HCL1は他のツールと連携できるよう、JSON互換を謳っていましたが、仕様が明文化されておらず、たびたび利用者の混乱を招きました。私自身はJSON入力を食わしたりしてなかったので、あんまり気にしてなかったのですが、v0.11以前のJSONサポートはいろいろ問題があったようです。
ところで、json2hclというJSONとHCLを相互変換するツールなどもあるようですが、
https://github.com/kvz/json2hcl
JSONとHCLはそもそも1対1に相互変換できません。(えっ
JSONで属性がネストした場合に、block内のattributeとmapのキーで区別が曖昧だからです。
blockはproviderのschemaでキーが定義されているもの、一方mapはユーザ入力で自由にキーが指定できるものです。
Terraform はこれをどうやって区別しているかというと、providerのschemaによって解釈しています。
つまりこれはアプリケーションに依存した知識であって、純粋な意味でJSONとHCLを1対1に相互変換は理論上できません。
つまりHCLのJSON互換とは、アプリケーションの入力としてJSONを受け付けることができるという意味です。
なるほどー。行間長すぎるでしょ。普通JSON互換って言われたら1対1に相互に変換できると思うよね。
HCL2の拡張機能
HCL2の仕様を眺めているとdynamicはJSON構文ではサポートされていないようです。

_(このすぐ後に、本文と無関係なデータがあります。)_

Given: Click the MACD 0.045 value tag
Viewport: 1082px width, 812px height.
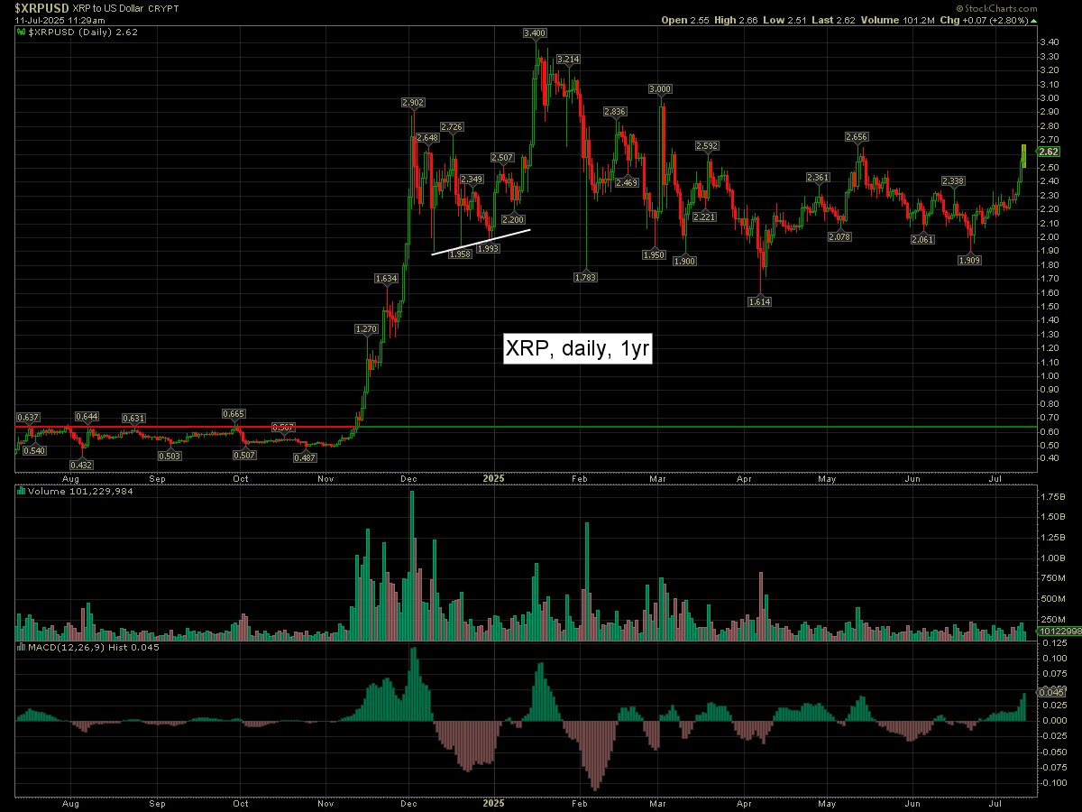Looking at the screenshot, I should (1049, 692).
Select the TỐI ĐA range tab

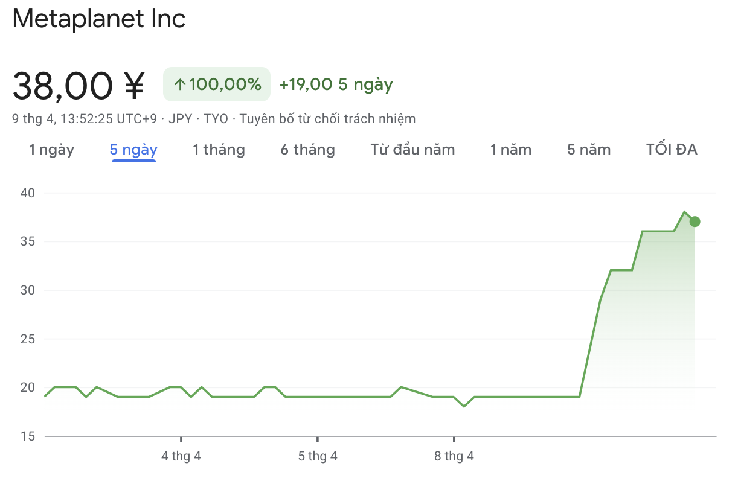pos(672,150)
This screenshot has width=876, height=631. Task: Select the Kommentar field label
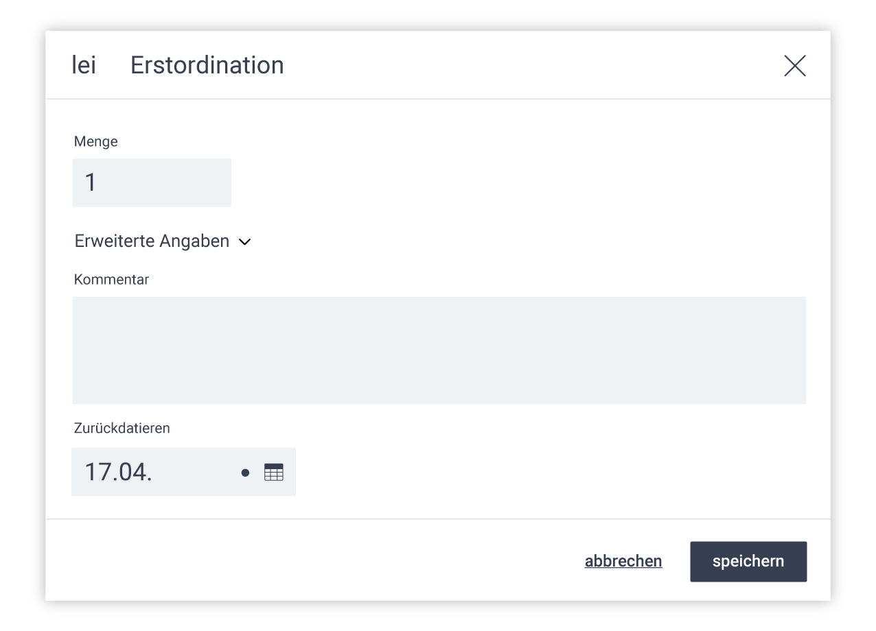(111, 280)
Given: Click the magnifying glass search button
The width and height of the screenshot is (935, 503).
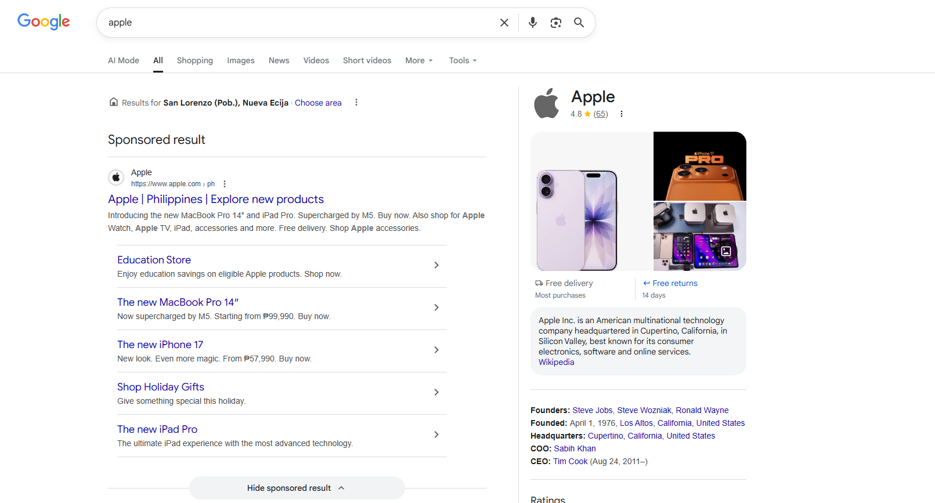Looking at the screenshot, I should [579, 23].
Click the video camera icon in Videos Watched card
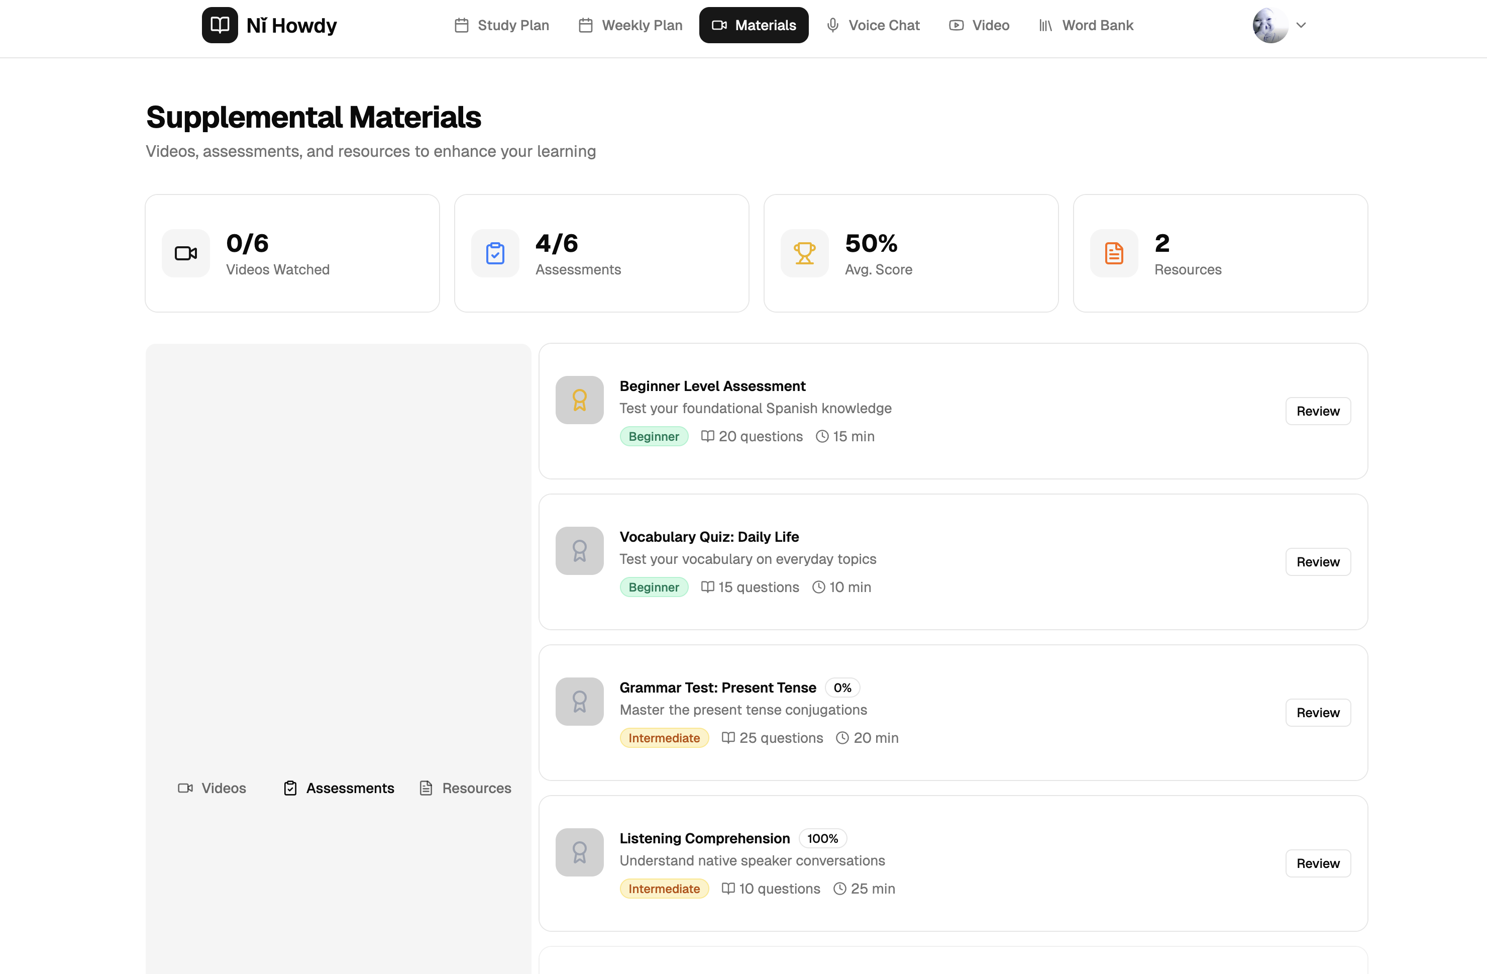 click(x=186, y=253)
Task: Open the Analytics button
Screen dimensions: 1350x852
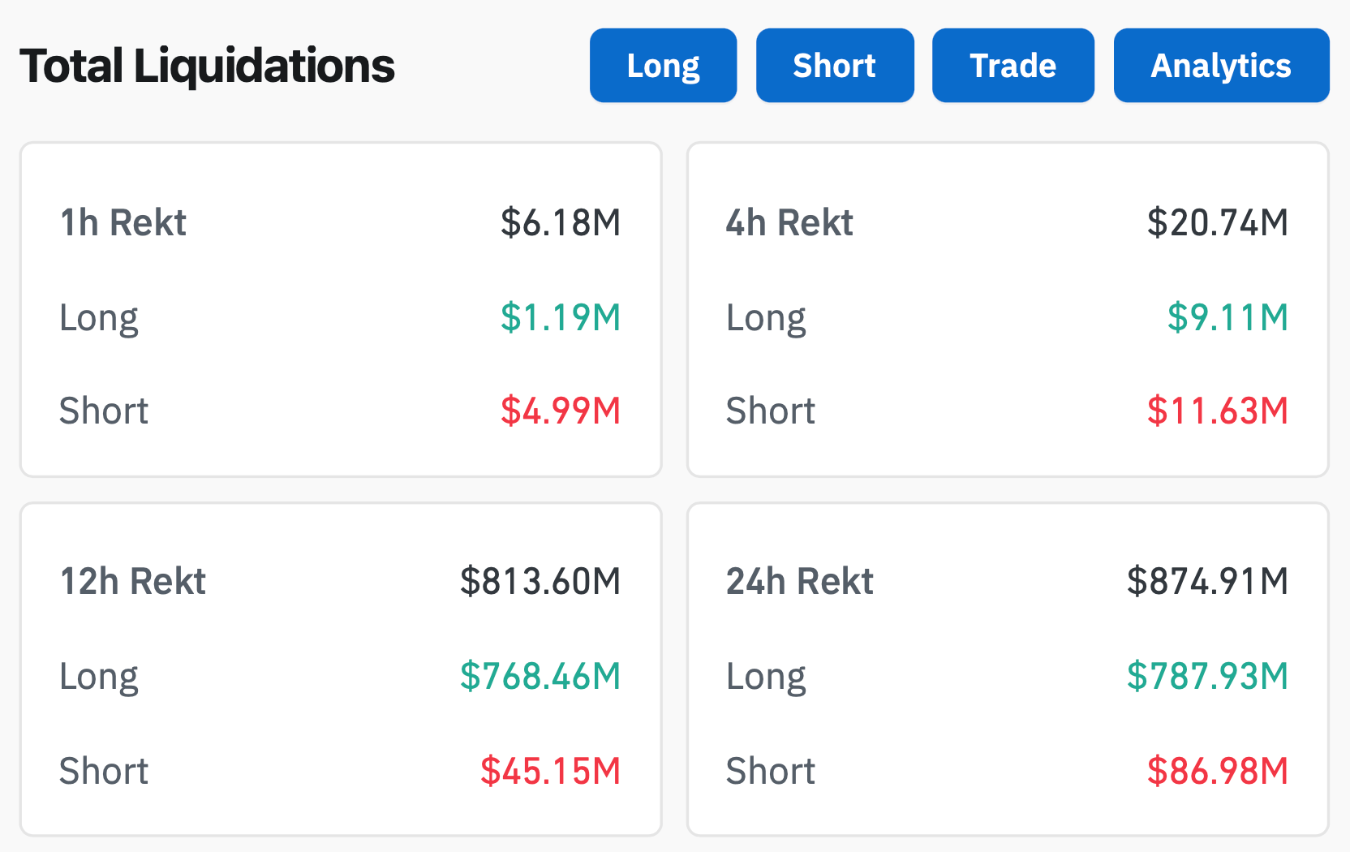Action: (1220, 66)
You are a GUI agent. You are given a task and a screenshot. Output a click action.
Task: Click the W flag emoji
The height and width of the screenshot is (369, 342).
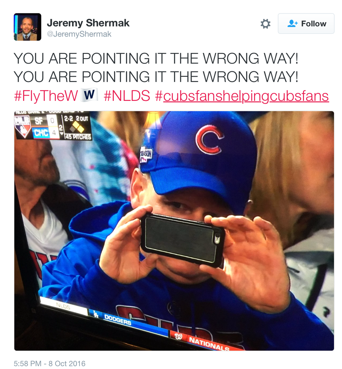pos(89,95)
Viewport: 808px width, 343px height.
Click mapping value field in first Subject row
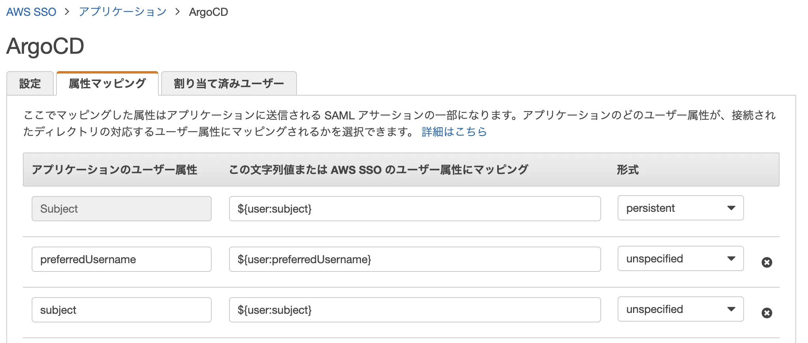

このようなNative Syntaxでしかサポートされていない機能は拡張機能として区別されているようです。
他にどんなのがあるのかなーってコード眺めてると、
ユーザ定義関数(?)とか
https://github.com/hashicorp/hcl2/blob/master/ext/userfunc
include文(?)とか
https://github.com/hashicorp/hcl2/tree/master/ext/include
作ろうとしてる形跡があって、
Terraformのmoduleとは別の何かライブラリっぽい仕組みでも作ろうとしてるのかなー?夢が広がりング。
resourceレベルfor_each
HashiCorpの公式ブログでfor_eachの説明をしてる記事があります。
この記事はdynamicブロックの説明をしてるんですけど、
https://www.hashicorp.com/blog/hashicorp-terraform-0-12-preview-for-and-for-each
よく読むとresourceレベルのfor_eachというのも将来的に実装しようと思ってて、v0.12には入れられないけど、そのための裏側の準備とかはいろいろしてるよって書いてあります。
dynamicブロックのインパクが強すぎて、最初読んだときにこの重要性がイマイチよく分かってなかったんですけど、このresourceレベルfor_eachとはcountの拡張です。要するに、countの添字が数字じゃなくて文字列でインスタンスを区別できるようになるということですね。途中のインスタンスを消して添字がずれたりすることがありません。これはいますぐ欲しいやつですね。顧客が求めていたものだ。続報を待ちましょう。
tfstateファイルのフォーマット変更
resourceのfor_eachのためだけというわけでは全然ないんですが、もっといろんな問題を根本的に解決するため、
tfstateのデータ構造が変わって、tfstateのschemaバージョンは3から4になりました。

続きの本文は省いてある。